As a budget level stand, it will do the job, providing that you bear in mind the balance necessary to hold any mic. We don’t think as it is lightweight, you will be able to extend the boom arm too far from the main stand, especially if the mic is on the heavy side.
Good price point though, makes it worth considering as a stand for the right environment, especially for lightweight microphones.
- Decent build quality with two mic clip holders.
- Fully adjustable with an attractive price point.
- Very lightweight, so stability could be a problem.
6 Hola! Music HPS-101TB Tripod Microphone Mic Stand Pack
Hola music is a company better known for its manufacture of quality ukuleles and other instruments. In that field, they excel and produce quality instruments.
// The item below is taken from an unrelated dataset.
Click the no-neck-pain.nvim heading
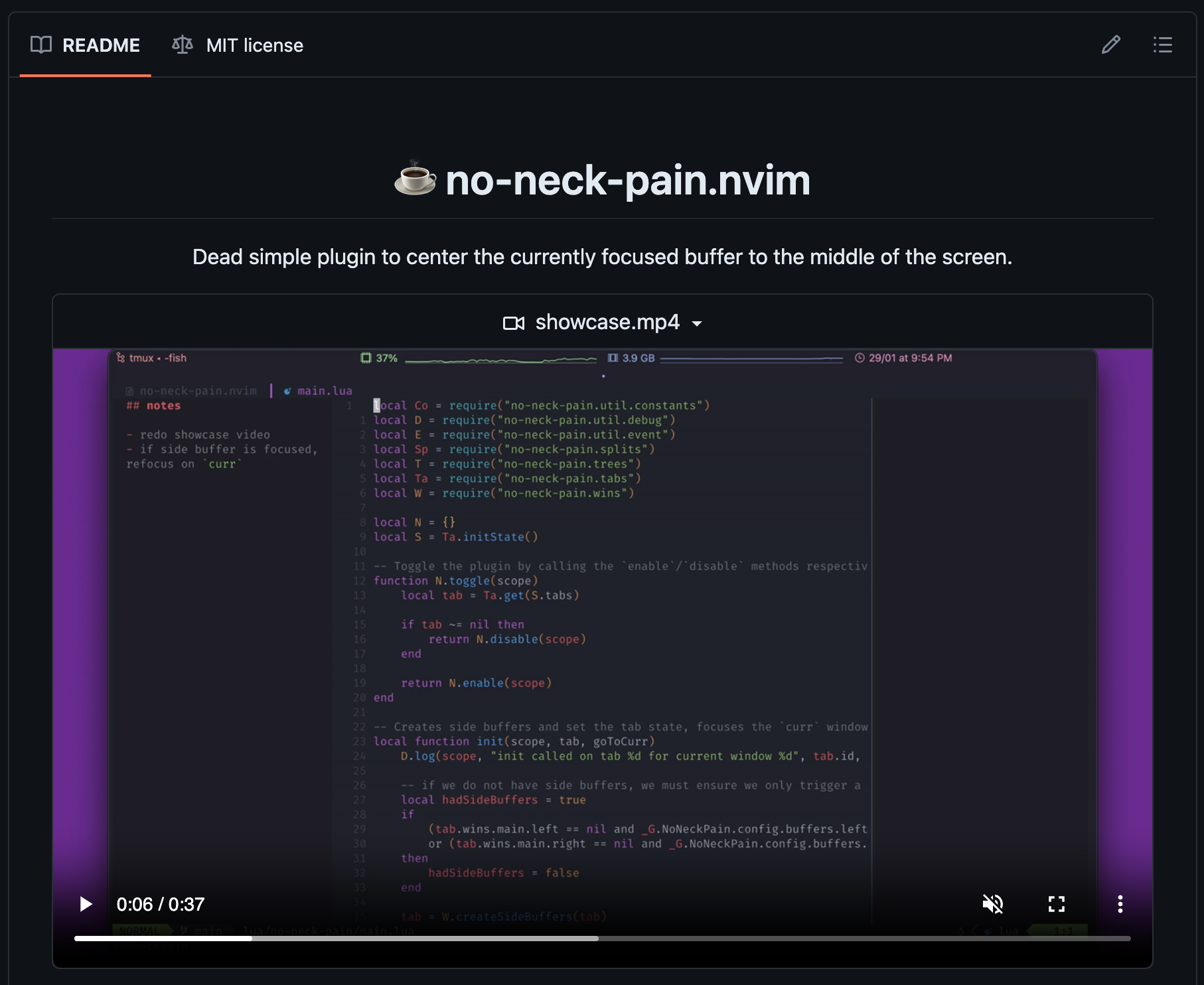1204x985 pixels. click(627, 181)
They are also involved in the design and manufacture of music accessories. Mic stands are just one of their products.
They appear to be a company that thinks about the potential needs of their customers, which is reassuring. They seem to recognize that people buying microphone stands might be going to need more than one. Studios certainly will, having more than one singer or miking up the drums, will both take a few.
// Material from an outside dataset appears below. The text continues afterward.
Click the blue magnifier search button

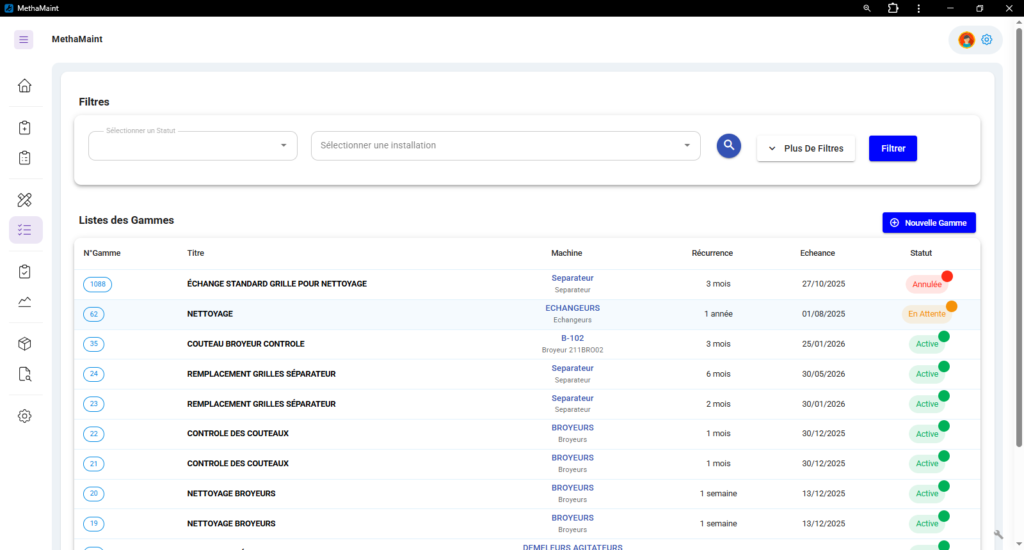[x=729, y=146]
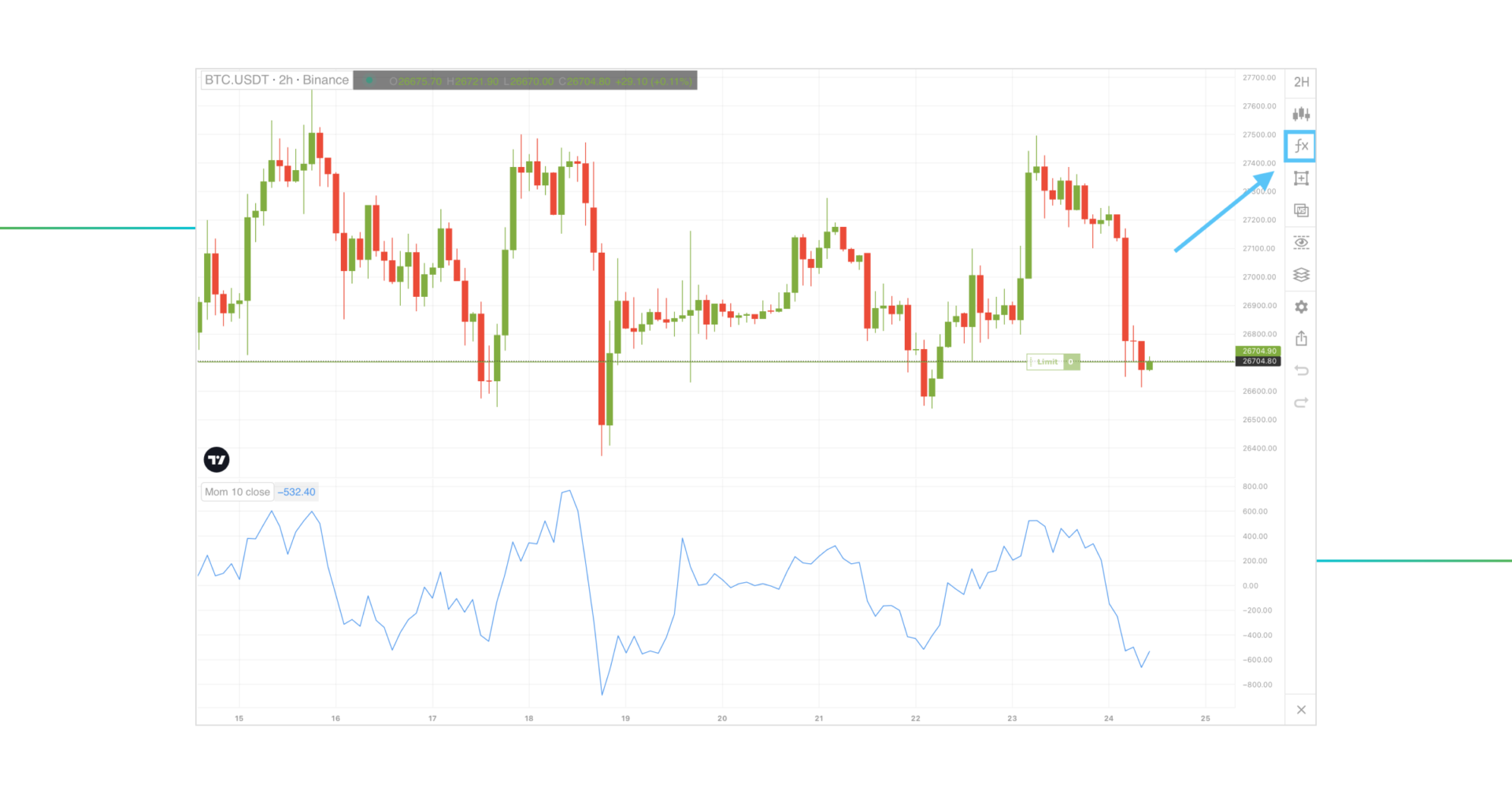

Here is a package of two at a very cost-effective price. They might be close to being a budget stand, but as we shall see easily good enough to be considered one of the Best Value for Money Microphone Stands.
These identical stands have a good level of adjustment. They will extend from a low of 40 inches up to a height of 63 inches. There is a central clutch adjuster that clamps on when you have the required height. The legs are stable and have a locking system that secures them. No screws are involved.
The boom arm itself has two separate adjustment clutching mechanisms. One is for length and one for the angle of the boom arm. It has an extended length of 19 inches to 35 inches. At the maximum length, you should ensure the weight of the mic will not cause it to topple over.
The stand, though, does weigh ten pounds, so its basic standing position is quite stable. It is supplied with a standard mic clip holder and two cable holders that clip on for cable management. A great value option for studios or private users that need more than one stand.
- A good value pair of mic stands that are well-made with good adjustment options.
- Two robust and stable stands at an affordable price.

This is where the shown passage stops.